> **Collection entries**
*** Block opens ***

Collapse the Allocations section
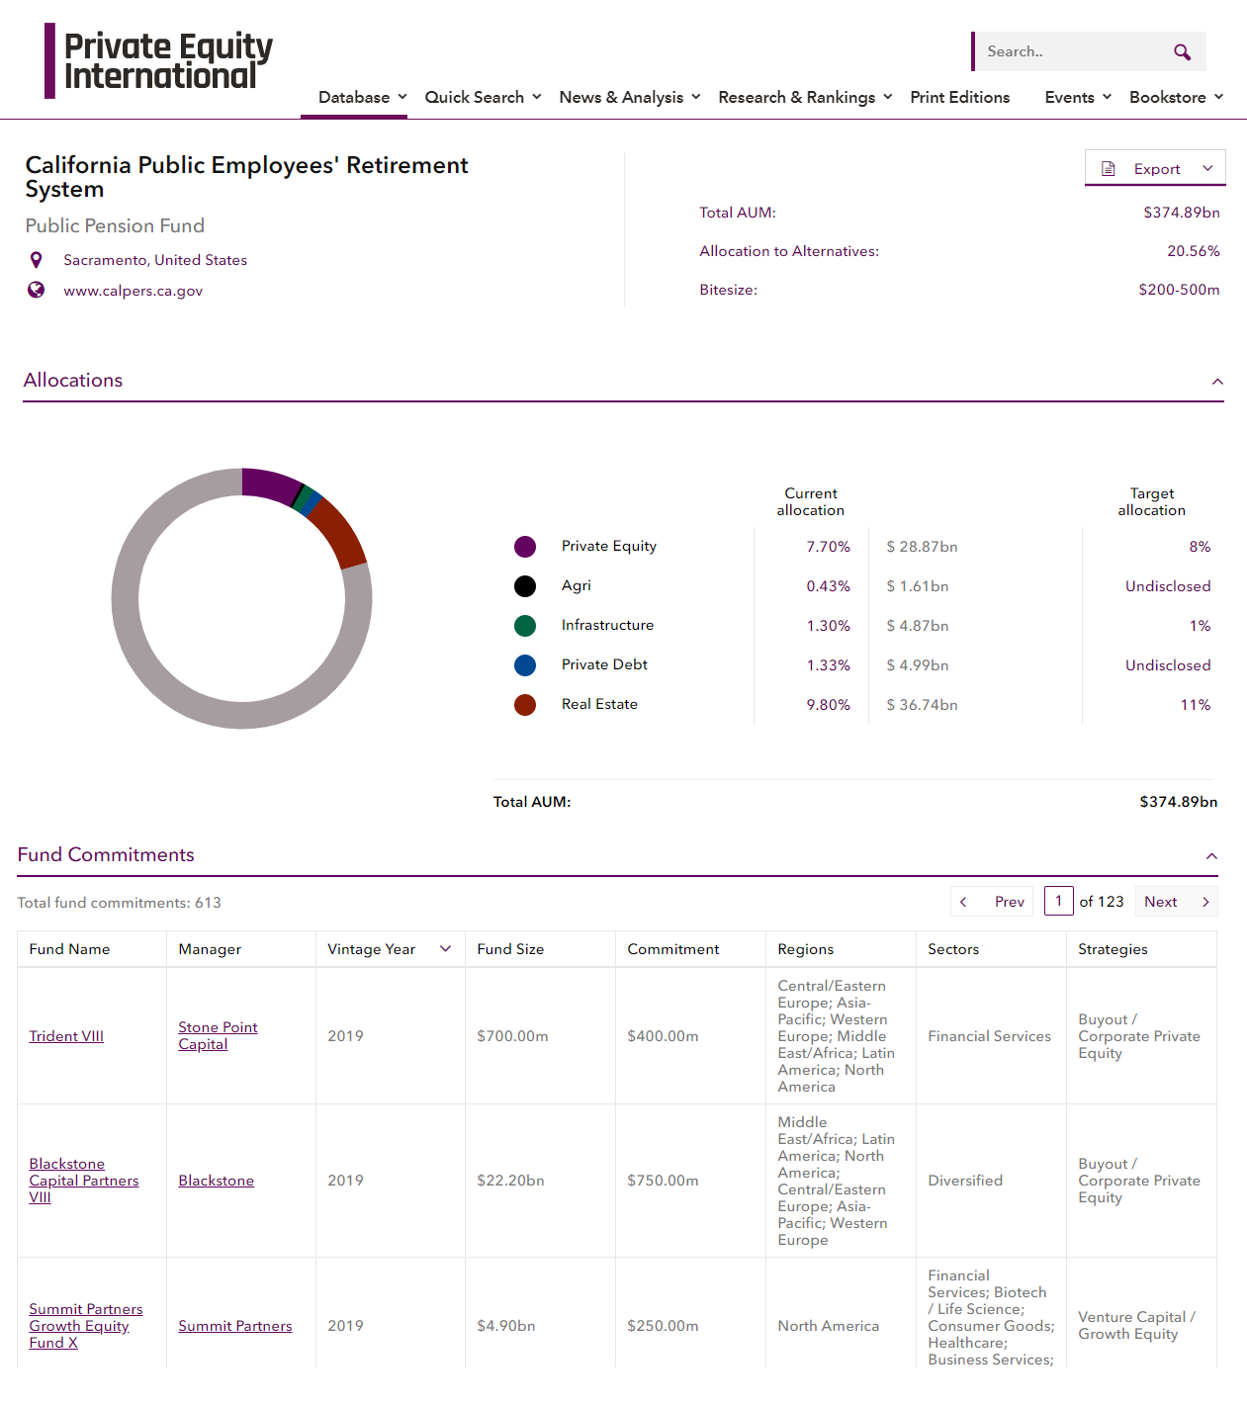This screenshot has width=1247, height=1407. point(1217,382)
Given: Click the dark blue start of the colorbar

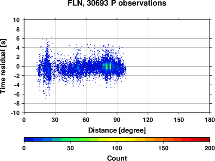Looking at the screenshot, I should 29,139.
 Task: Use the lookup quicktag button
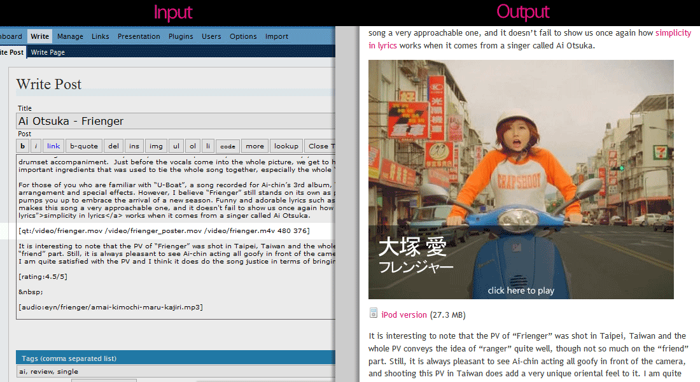286,146
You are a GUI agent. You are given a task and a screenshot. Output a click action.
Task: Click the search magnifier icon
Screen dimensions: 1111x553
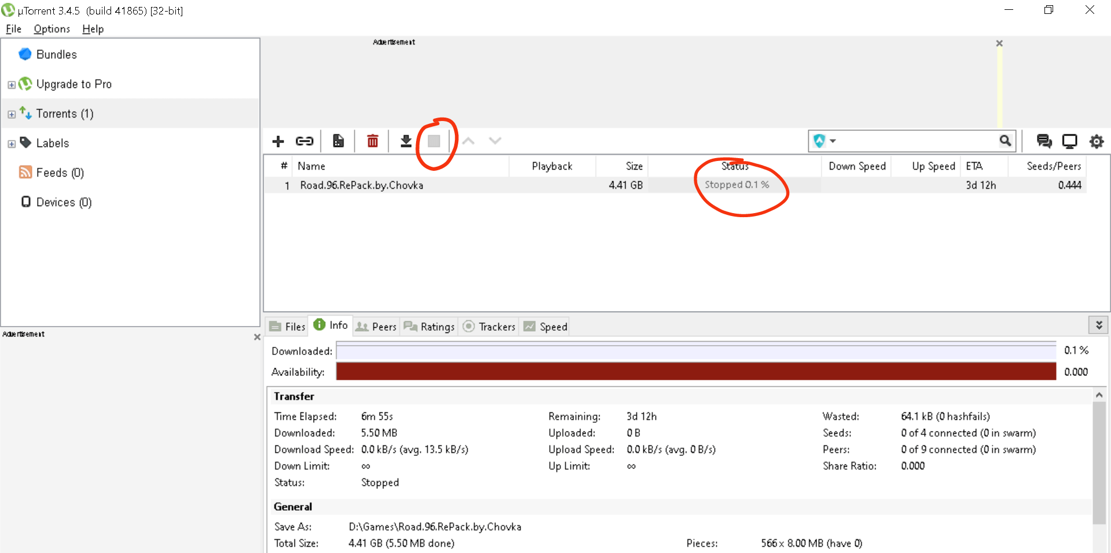[1005, 141]
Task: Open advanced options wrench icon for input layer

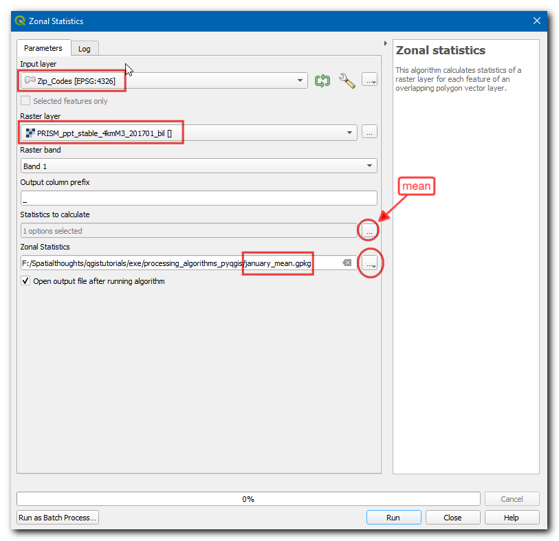Action: [x=347, y=80]
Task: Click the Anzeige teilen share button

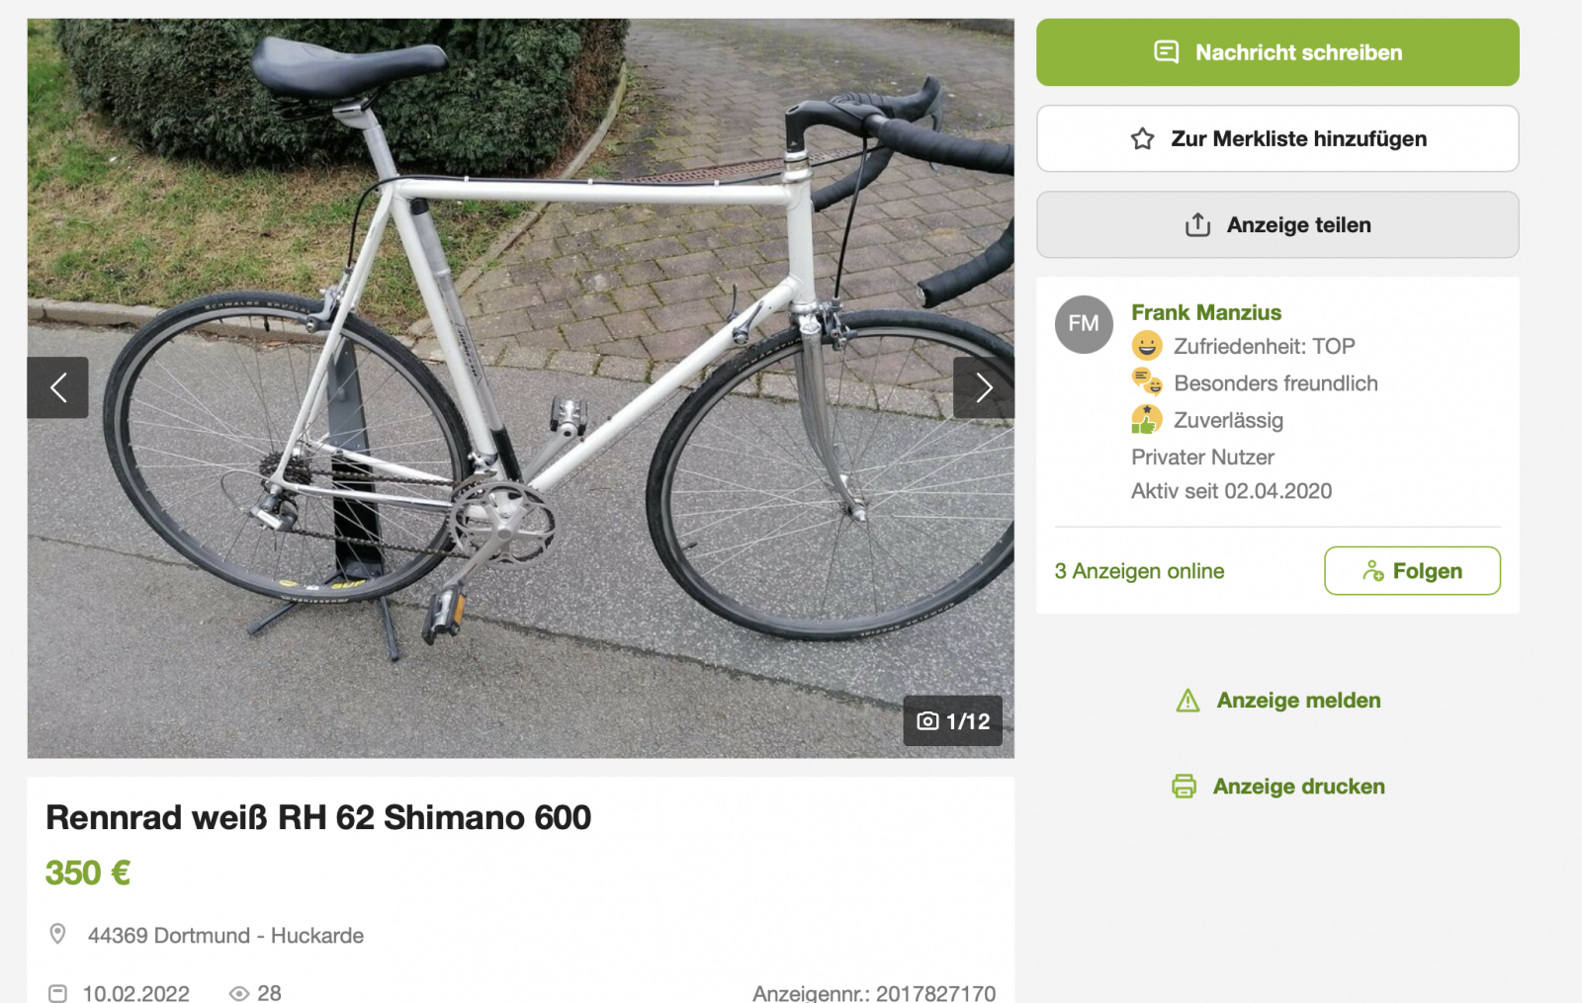Action: [1277, 225]
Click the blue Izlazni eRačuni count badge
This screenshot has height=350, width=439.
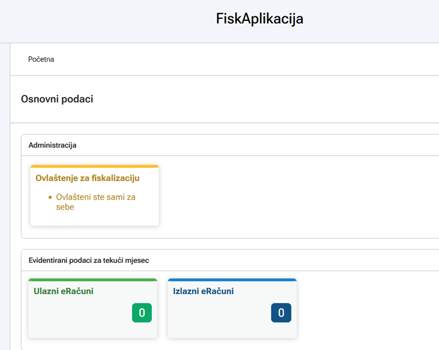click(281, 313)
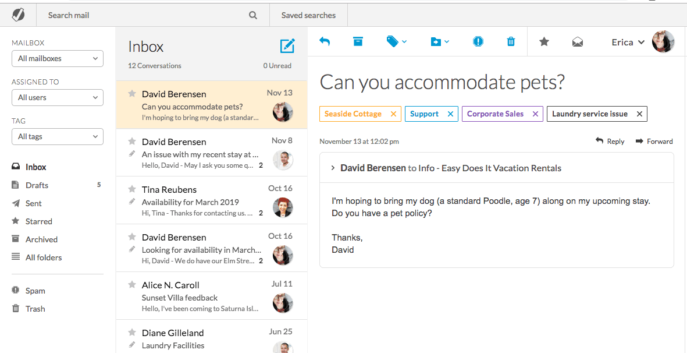The height and width of the screenshot is (353, 687).
Task: Remove the Laundry service issue tag
Action: (639, 114)
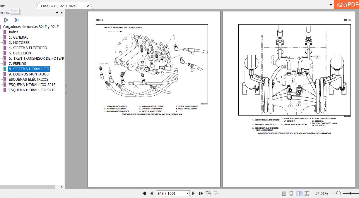This screenshot has height=198, width=359.
Task: Click the go to bookmark icon
Action: click(16, 20)
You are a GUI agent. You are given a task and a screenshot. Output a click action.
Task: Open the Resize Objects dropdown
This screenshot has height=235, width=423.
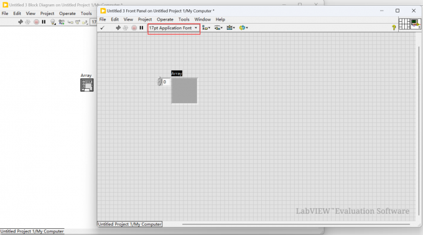[231, 28]
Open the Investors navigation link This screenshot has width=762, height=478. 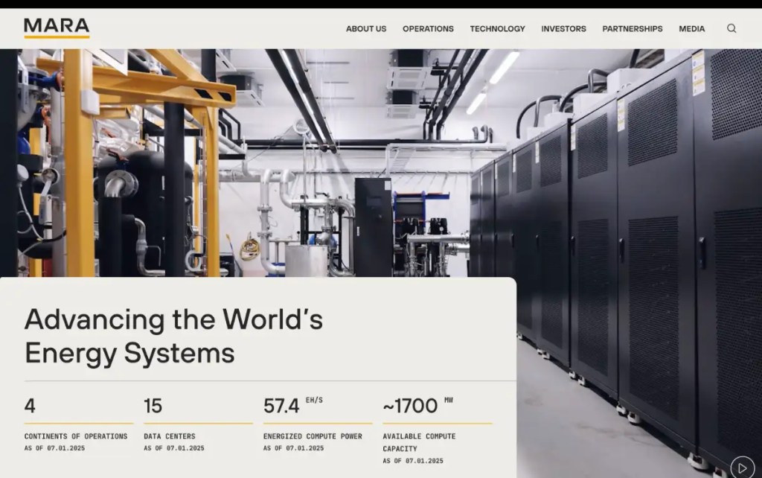[x=563, y=29]
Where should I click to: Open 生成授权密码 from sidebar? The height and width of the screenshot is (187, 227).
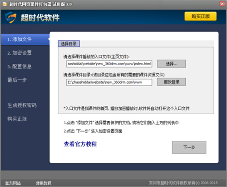(x=22, y=105)
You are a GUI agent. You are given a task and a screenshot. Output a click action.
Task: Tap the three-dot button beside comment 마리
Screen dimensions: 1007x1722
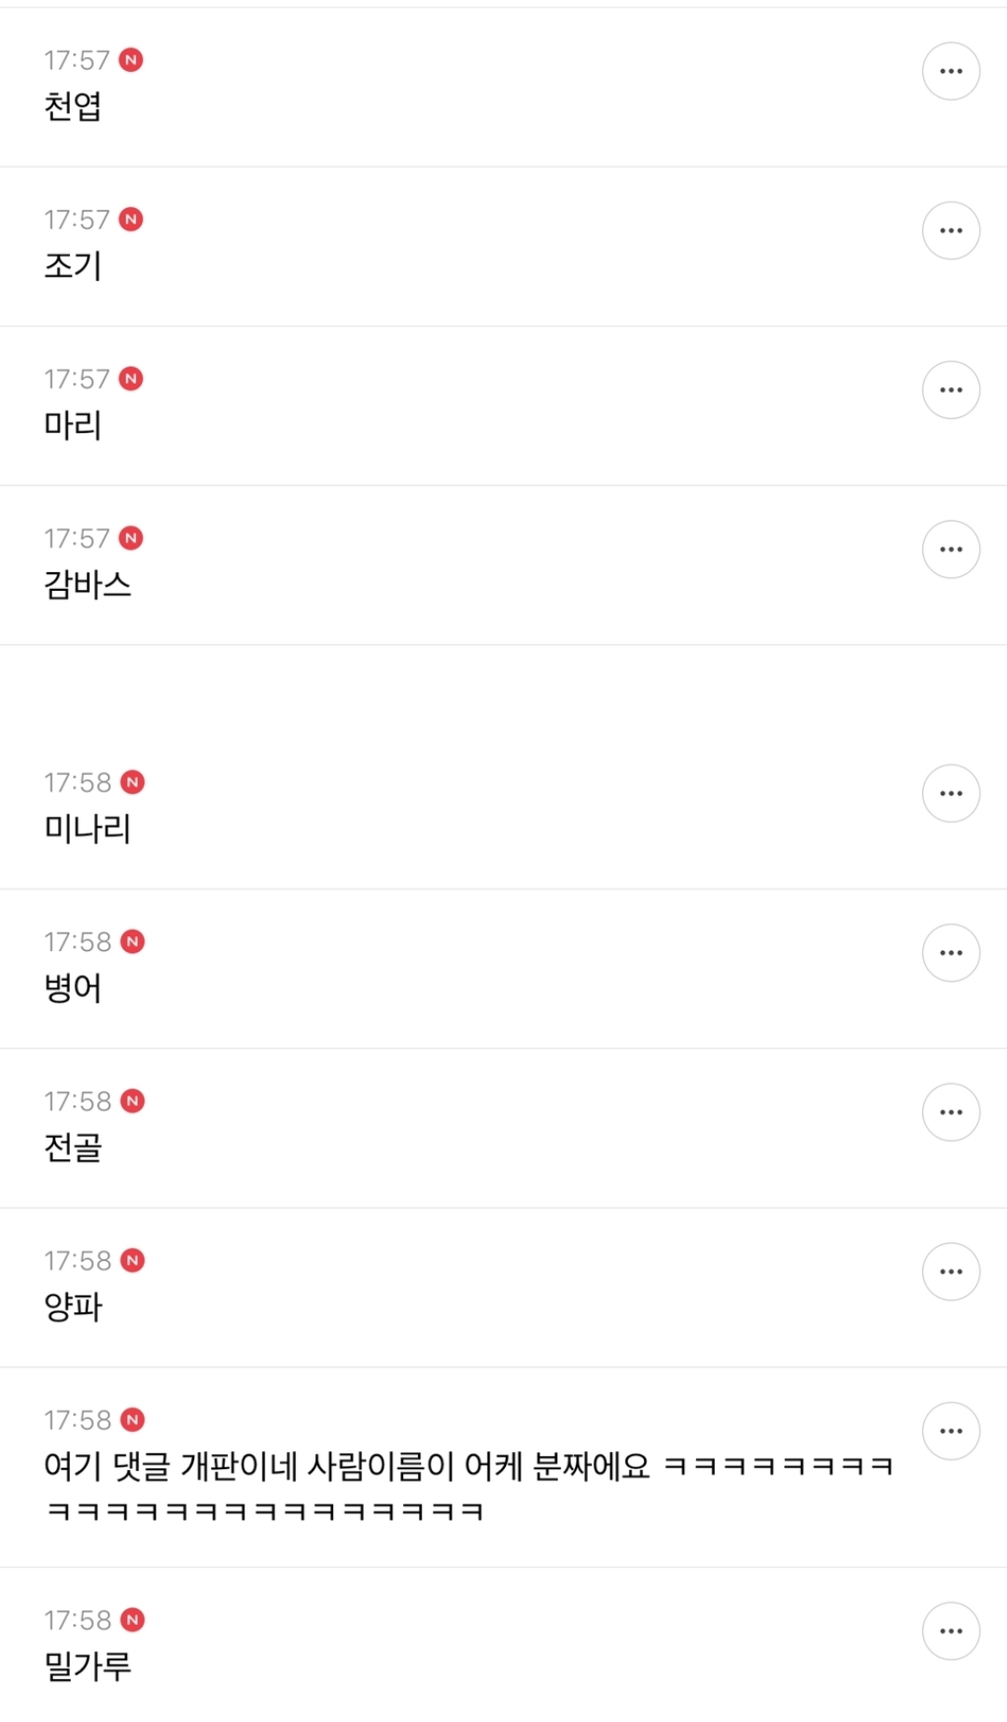[950, 390]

*** Block closes ***

> **Task item**
Pictures are to be dropped; the lines from the start of the entries above through the line with "Click the blue Izlazni eRačuni count badge" are to be given again verbatim.

> **Task answer**
Collapse the Allocations section
This screenshot has width=1247, height=1407. point(1217,382)
Given: Click the dark blue start of the colorbar

Looking at the screenshot, I should 29,139.
 Task: Use the lookup quicktag button
286,146
You are a GUI agent. You are given a task and a screenshot. Output a click action.
Task: Click the search magnifier icon
Screen dimensions: 1111x553
[1005, 141]
Task: Open advanced options wrench icon for input layer

Action: [x=347, y=80]
Task: Click the Anzeige teilen share button

Action: [1277, 225]
Click the blue Izlazni eRačuni count badge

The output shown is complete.